• **SET EXERCISE A**: According to the disk-objectstore project description, what command installs the package in development mode?
• **SET EXERCISE B**: Carry the disk-objectstore project description forward from its last line, keeping the same style.

• **TEXT**:
------------------------------------------------

An implementation of an efficient object store writing directly into a disk folder
Project description
disk-objectstore
An implementation of an efficient object store that writes directly on disk and does not require a server running.
Latest release | |
Build status | Performance benchmarks |
Goal
The goal of this project is to have a very efficient implementation of an "object store" that works directly on a disk folder, does not require a server to run, and addresses a number of performance issues, discussed also below.
This project targets objects that range from very few bytes up to tens of GB each, with performance tuned to support tens of millions of objects or more.
This project originated from the requirements needed by an efficient repository implementation in AiiDA (note, however, that this package is completely independent of AiiDA).
How to install
To install, run:
pip install disk-objectstore
To install in development mode, run, after checking out, in a (python 3) virtual environment:
pip install -e .[dev]
Basic usage
Let us run a quick demo of how to store and retrieve objects in a container:
from disk_objectstore import Container
# Let's create a new container in the local folder `temp_container`, and initialise it
container = Container('temp_container')
container.init_container(clear=True)
# Let's add two objects
hash1 = container.add_object(b'some_content')
hash2 = container.add_object(b'some_other_content')
# Let's look at the hashes
print(hash1)
# Output: 6a96df63699b6fdc947177979dfd37a099c705bc509a715060dbfd3b7b605dbe
print(hash2)
# Output: cfb487fe419250aa790bf7189962581651305fc8c42d6c16b72384f96299199d
# Let's retrieve the objects from the hash
container.get_object_content(hash1)

------------------------------------------------

(Collected data entries)
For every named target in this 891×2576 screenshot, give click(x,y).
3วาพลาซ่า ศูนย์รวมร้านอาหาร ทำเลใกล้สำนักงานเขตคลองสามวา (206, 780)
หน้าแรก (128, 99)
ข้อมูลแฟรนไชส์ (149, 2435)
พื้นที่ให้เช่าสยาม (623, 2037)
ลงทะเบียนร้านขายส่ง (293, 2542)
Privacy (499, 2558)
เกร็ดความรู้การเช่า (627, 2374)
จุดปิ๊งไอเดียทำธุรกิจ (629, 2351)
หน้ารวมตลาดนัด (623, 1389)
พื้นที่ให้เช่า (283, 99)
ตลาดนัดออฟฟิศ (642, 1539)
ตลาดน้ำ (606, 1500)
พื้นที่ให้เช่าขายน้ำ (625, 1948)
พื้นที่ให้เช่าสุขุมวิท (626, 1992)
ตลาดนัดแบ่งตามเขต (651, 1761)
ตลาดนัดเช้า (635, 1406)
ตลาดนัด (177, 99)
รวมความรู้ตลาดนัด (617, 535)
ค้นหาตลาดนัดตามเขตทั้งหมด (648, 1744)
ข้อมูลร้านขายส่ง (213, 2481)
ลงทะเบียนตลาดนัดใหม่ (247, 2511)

------------------------------------------------

• **TASK ANSWER A**: pip install -e .[dev]

• **TASK ANSWER B**:
# Output: b'some_content'
container.get_object_content(hash2)
# Output: b'some_other_content'
# Let's add a new object with the same content of an existing one: it will get the same
# hash and will not be stored twice
hash1bis = container.add_object(b'some_content')
assert hash1bis == hash1
# Let's pack all objects: instead of having a lot of files, one per object, all objects
# are written in a few big files (great for performance, e.g. when using rsync) +
# internally a SQLite database is used to know where each object is in the pack files
container.pack_all_loose()
# After packing, everthing works as before
container.get_object_content(hash2)
# Output: b'some_other_content'
# This third object will be stored as loose
hash3 = container.add_object(b'third_content')
Advanced usage
This repository is designed both for performance and for having a low memory footprint.
Therefore, it provides bulk operations and the possibility to access objects as streams.
We strongly suggest to use these methods if you use the disk-objecstore
as a library,
unless you are absolutely sure that objects always fit in memory, and you never have to
access tens of thousands of objects or more.
Bulk access
We continue from the commands of the basic usage. We can get the content of more objects at once:
container.get_objects_content([hash1, hash2])
# Output: {'6a96df63699b6fdc947177979dfd37a099c705bc509a715060dbfd3b7b605dbe': b'some_content', 'cfb487fe419250aa790bf7189962581651305fc8c42d6c16b72384f96299199d': b'some_other_content'}
For many objects (especially if they are packed), retrieving in bulk can give orders-of-magnitude speed-up.
Using streams
Interface
First, let's look at the interface:
with container.get_object_stream(hash1) as stream:
print(stream.read())
# Output: b'some_content'
For bulk access, the syntax is a bit more convoluted (the reason is efficiency, as discussed below):
with container.get_objects_stream_and_meta([hash3, hash1, hash2]) as triplets:
for hashkey, stream, meta in triplets:
print("Meta for hashkey {}: {}".format(hashkey, meta))
print(" Content: {}".format(stream.read()))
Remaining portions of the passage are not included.